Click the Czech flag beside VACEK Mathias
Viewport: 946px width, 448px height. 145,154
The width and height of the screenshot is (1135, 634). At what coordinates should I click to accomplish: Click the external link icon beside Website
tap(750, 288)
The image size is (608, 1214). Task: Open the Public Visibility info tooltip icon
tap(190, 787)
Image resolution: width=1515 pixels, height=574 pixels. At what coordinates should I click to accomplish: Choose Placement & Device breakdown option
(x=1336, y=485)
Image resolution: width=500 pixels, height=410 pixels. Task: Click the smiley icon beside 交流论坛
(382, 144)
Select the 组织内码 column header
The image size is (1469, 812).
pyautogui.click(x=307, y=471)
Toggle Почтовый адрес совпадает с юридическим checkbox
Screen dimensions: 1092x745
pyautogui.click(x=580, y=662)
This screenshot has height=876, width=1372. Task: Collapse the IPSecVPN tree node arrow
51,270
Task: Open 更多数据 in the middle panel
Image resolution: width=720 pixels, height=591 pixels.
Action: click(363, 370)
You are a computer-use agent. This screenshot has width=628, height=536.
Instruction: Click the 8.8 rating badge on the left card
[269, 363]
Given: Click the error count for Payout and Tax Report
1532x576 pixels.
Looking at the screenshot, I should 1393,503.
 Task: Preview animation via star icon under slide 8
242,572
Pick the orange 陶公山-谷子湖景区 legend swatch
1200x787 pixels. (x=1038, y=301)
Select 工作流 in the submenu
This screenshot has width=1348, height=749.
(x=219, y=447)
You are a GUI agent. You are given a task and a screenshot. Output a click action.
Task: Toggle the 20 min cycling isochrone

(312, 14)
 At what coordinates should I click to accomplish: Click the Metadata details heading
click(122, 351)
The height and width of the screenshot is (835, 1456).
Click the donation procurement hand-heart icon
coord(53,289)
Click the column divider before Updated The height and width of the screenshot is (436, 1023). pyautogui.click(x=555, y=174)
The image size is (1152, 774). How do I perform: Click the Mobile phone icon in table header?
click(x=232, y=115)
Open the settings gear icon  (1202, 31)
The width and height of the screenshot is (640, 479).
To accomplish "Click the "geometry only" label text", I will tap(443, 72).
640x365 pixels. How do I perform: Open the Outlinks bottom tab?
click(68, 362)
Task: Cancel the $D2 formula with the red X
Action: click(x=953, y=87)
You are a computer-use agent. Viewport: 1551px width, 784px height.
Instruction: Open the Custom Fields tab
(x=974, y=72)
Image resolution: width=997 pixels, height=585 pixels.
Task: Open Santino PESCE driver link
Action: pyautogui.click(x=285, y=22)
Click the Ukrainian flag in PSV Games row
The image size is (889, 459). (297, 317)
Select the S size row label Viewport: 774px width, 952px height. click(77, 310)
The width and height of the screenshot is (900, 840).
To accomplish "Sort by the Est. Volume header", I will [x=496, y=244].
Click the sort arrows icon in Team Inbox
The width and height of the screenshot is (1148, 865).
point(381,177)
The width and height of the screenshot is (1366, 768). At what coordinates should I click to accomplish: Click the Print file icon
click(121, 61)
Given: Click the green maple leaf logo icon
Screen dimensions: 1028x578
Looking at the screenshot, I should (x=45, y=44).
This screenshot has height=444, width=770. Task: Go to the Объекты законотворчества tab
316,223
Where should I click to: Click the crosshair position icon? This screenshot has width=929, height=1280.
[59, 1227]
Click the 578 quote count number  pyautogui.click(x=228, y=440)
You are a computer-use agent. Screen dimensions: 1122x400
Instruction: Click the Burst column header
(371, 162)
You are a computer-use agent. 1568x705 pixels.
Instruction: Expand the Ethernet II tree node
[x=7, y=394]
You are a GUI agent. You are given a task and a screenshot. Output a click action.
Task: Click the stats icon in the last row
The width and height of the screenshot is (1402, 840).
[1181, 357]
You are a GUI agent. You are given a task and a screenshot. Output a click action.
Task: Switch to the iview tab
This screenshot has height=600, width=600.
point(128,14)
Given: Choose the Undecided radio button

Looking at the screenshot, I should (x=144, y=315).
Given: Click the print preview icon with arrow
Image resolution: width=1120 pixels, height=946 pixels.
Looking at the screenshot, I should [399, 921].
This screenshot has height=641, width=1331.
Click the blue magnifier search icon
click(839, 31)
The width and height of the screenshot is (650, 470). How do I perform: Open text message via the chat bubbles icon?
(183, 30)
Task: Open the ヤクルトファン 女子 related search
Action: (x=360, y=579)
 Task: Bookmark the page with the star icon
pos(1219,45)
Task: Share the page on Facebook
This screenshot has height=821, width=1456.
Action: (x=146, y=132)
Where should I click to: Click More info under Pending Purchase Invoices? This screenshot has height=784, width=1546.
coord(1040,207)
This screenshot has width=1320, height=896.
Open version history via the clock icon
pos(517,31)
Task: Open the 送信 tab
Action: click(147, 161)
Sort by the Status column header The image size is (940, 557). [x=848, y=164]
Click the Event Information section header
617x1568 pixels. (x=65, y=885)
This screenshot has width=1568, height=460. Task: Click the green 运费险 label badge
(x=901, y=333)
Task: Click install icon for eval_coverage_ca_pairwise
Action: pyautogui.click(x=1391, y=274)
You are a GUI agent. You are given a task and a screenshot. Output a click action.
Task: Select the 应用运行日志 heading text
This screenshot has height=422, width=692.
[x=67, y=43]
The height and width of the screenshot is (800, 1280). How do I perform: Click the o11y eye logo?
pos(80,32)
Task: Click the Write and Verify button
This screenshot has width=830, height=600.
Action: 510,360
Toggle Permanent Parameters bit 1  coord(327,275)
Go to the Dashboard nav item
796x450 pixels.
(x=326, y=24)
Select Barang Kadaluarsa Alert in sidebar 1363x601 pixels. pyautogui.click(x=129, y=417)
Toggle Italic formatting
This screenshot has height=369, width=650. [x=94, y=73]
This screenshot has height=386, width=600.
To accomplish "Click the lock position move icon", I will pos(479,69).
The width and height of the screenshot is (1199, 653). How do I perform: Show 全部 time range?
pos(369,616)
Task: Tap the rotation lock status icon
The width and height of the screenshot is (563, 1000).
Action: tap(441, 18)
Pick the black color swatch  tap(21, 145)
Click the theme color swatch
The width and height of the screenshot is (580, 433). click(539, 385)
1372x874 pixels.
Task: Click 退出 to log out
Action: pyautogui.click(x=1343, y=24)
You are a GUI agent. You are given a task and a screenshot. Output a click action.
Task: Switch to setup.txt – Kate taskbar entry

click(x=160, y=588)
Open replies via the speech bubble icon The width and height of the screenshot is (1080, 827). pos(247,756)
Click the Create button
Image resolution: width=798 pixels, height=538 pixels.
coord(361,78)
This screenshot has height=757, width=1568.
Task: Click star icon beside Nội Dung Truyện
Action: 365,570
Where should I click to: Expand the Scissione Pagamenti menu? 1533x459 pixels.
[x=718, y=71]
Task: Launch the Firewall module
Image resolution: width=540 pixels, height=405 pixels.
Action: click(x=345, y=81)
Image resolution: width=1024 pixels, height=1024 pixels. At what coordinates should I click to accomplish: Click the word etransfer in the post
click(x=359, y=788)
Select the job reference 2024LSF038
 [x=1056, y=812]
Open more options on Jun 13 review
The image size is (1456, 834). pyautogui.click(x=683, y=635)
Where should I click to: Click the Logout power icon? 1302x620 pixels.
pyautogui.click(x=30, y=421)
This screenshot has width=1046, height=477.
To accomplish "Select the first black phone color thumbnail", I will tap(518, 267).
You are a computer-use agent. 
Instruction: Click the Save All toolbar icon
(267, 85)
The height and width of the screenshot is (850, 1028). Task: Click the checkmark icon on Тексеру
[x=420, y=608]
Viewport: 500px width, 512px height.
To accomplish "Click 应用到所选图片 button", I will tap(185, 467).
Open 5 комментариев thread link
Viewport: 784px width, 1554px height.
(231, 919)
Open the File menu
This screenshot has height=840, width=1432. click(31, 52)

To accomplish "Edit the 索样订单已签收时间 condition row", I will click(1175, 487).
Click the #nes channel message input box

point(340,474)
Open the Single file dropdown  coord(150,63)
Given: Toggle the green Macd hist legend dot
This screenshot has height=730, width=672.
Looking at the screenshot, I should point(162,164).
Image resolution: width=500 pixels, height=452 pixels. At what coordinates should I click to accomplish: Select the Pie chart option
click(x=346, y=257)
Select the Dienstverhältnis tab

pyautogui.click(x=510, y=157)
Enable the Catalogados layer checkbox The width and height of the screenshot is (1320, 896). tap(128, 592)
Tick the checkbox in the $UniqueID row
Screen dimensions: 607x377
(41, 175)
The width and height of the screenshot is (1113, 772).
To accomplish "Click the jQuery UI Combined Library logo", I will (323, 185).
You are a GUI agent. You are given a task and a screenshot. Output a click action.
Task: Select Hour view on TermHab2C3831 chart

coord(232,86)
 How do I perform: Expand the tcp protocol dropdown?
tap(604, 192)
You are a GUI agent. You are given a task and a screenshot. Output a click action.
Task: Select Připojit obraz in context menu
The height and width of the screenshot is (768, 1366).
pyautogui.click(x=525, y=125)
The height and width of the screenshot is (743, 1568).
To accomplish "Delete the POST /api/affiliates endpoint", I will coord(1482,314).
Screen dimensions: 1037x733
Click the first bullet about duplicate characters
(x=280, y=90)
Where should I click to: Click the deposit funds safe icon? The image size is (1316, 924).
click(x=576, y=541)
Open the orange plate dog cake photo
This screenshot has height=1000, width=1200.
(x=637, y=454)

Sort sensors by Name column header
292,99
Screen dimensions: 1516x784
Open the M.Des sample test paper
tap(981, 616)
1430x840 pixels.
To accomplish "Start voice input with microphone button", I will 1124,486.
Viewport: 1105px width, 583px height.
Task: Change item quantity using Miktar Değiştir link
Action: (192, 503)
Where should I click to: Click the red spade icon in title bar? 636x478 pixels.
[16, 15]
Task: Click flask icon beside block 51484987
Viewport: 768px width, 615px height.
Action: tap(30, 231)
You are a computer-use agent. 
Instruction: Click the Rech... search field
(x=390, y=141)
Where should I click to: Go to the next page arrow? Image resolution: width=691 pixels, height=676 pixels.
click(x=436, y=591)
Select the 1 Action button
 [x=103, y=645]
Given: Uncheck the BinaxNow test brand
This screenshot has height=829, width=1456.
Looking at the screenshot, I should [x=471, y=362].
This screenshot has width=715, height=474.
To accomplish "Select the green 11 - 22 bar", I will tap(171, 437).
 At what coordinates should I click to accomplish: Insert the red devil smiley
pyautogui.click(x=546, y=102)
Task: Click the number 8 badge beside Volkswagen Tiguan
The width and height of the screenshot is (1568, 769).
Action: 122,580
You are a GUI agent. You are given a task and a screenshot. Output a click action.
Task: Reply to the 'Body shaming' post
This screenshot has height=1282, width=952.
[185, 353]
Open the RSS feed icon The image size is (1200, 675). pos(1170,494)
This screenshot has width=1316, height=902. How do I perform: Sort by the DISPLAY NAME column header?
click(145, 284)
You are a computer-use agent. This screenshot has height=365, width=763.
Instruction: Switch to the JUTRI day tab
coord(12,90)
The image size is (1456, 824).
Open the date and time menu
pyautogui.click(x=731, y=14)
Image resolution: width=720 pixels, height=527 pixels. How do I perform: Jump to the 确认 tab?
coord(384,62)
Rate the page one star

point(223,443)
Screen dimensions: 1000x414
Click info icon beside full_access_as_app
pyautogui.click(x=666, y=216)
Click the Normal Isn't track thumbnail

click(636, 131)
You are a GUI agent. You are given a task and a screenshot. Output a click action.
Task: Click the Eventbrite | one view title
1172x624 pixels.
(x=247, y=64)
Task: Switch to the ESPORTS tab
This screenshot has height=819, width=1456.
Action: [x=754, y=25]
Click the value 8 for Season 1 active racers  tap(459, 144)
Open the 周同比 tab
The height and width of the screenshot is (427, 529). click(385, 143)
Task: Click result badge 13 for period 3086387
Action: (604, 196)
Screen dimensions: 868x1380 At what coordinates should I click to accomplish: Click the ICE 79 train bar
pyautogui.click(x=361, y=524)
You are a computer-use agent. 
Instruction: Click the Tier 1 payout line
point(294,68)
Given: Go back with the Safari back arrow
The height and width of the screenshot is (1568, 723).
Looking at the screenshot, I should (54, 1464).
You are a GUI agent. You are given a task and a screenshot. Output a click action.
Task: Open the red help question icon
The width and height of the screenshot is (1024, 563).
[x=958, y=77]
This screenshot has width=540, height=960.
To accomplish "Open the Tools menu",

*The task:*
Whenever the string "count" turns up in a line of the data, copy that line.

*Answer section:*
Given: Click the error count for Payout and Tax Report
Click the 578 quote count number  pyautogui.click(x=228, y=440)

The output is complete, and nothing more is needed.